[The data Boundary: Start]

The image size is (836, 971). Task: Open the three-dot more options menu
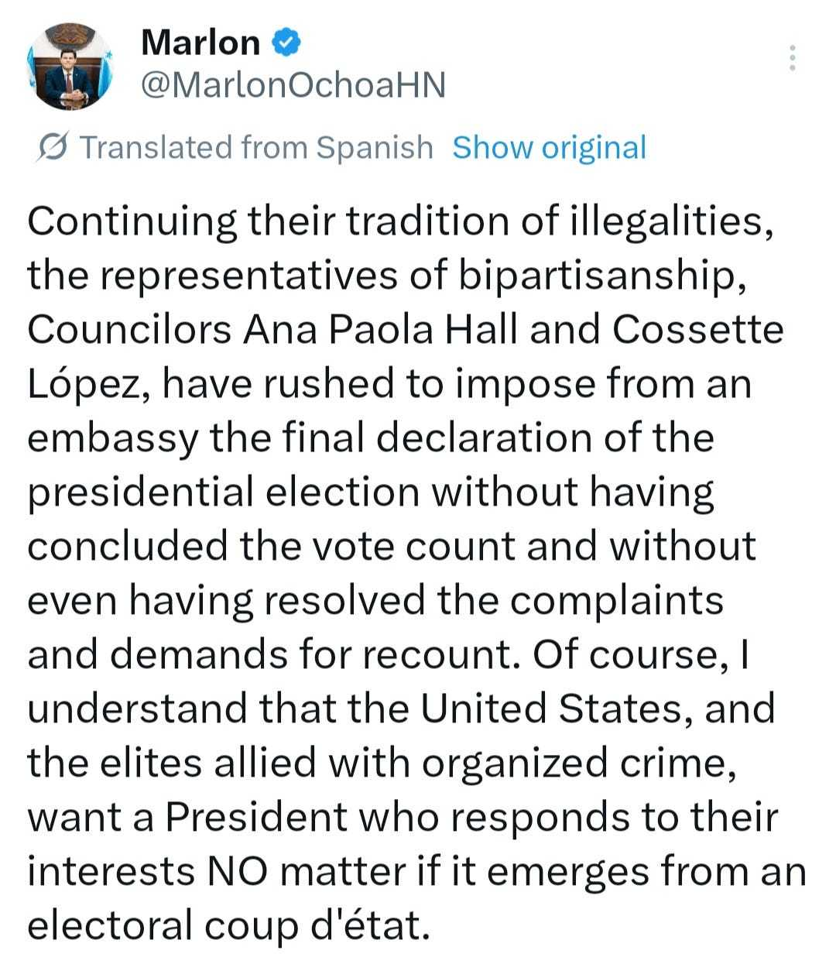[791, 58]
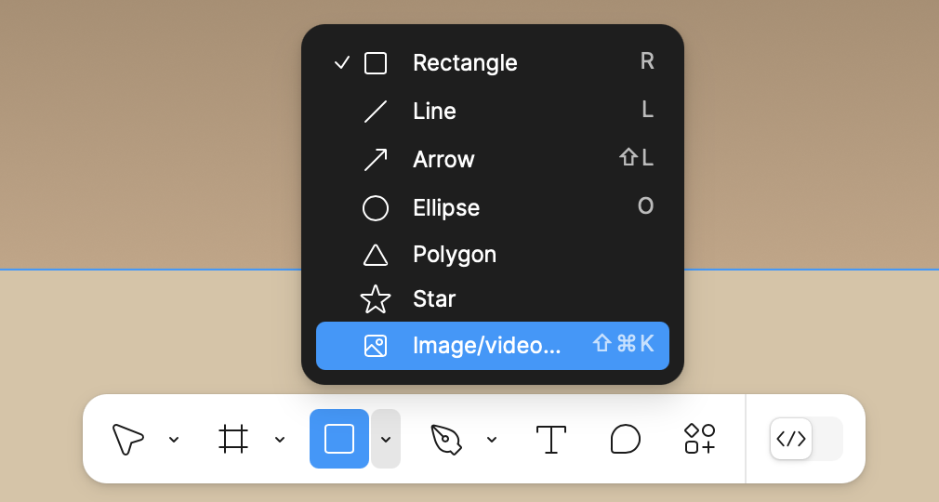Viewport: 939px width, 502px height.
Task: Expand the Pen tool chevron
Action: pyautogui.click(x=492, y=439)
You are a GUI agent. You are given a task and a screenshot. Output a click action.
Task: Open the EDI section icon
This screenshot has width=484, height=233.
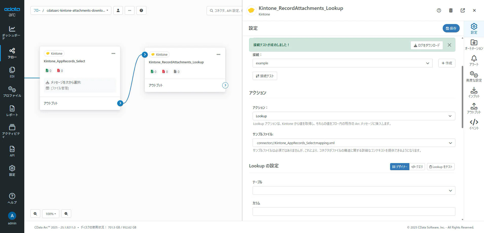12,72
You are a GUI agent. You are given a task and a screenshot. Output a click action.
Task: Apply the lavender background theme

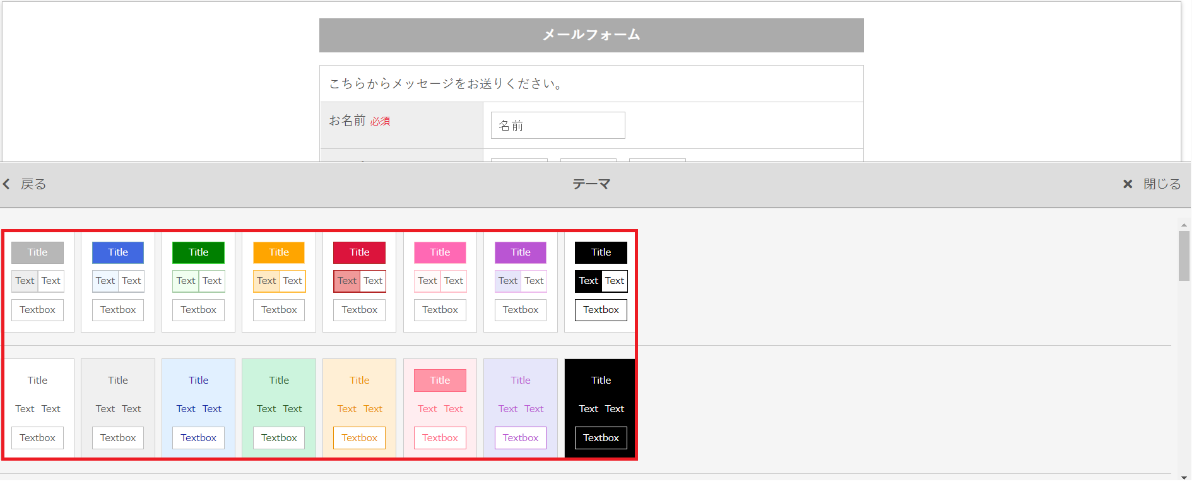521,408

[The data Boundary: End]

_Exercise brief_. An exact copy is needed of every line from the line containing "Task: Open the EDI section icon" to the last line of the records; pictures stay out of it.

_Answer box_.
Task: Open the EDI section icon
This screenshot has width=484, height=233.
12,72
You are a GUI agent. You are given a task and a screenshot. Output a click action.
Task: Apply the lavender background theme

521,408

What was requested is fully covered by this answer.